In Vivo Encapsulation of Nucleic Acids Using an Engineered Nonviral Protein Capsid

• Published in: Journal of the American Chemical Society Vol. 134; no. 32; pp. 13152 - 13155
• Main Authors: Lilavivat, Seth, Sardar, Debosmita, Jana, Subrata, Thomas, Geoffrey C, Woycechowsky, Kenneth J
• Format: Journal Article
• Language: English
• Published: United States American Chemical Society 15.08.2012
• Subjects: Capsid - chemistry; Capsid Proteins - chemical synthesis; Capsid Proteins - genetics; Electrophoresis, Agar Gel; Microscopy, Electron, Transmission; Models, Biological; Models, Molecular; Multienzyme Complexes - chemical synthesis; Multienzyme Complexes - genetics; Virus Assembly
• ISSN: 0002-7863; 1520-5126
• DOI: 10.1021/ja302743g

In Nature, protein capsids function as molecular containers for a wide variety of molecular cargoes.
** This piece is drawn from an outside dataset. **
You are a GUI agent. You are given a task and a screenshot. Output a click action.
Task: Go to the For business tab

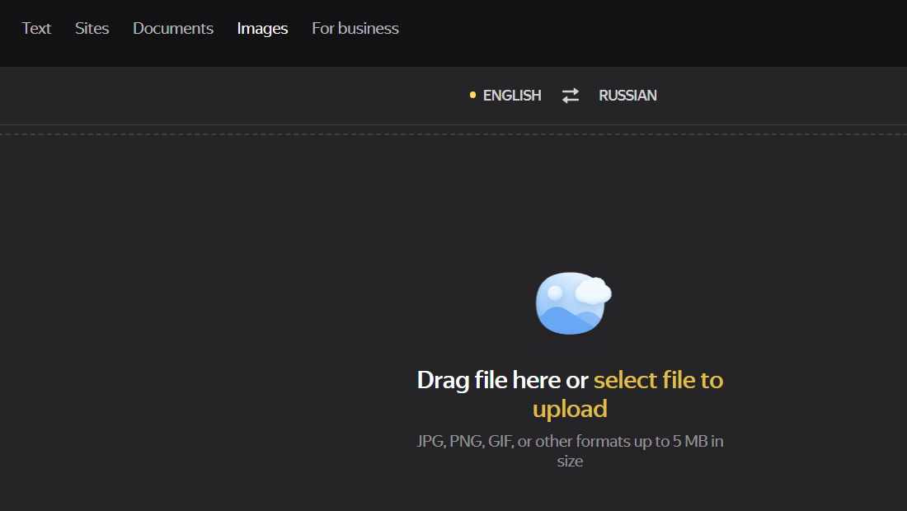click(355, 28)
Such containers have great potential for applications in nanotechnology, which often require encapsulation of non-native guest molecules. Charge complementarity represents a potentially powerful strategy for engineering novel encapsulation systems. In an effort to explore the generality of this approach, we engineered a nonviral, 60-subunit capsid, lumazine synthase from Aquifex aeolicus (AaLS), to act as a container for nucleic acid. Four mutations were introduced per subunit to increase the positive charge at the inner surface of the capsid. Characterization of the mutant (AaLS-pos) revealed that the positive charges lead to the uptake of cellular RNA during production and assembly of the capsid in vivo. Surprisingly, AaLS-pos capsids were found to be enriched with RNA molecules approximately 200–350 bases in length, suggesting that this simple charge complementarity approach to RNA encapsulation leads to both high affinity and a degree of selectivity. The ability to control loading of RNA by tuning the charge at the inner surface of a protein capsid could illuminate aspects of genome recognition by viruses and pave the way for the development of improved RNA delivery systems.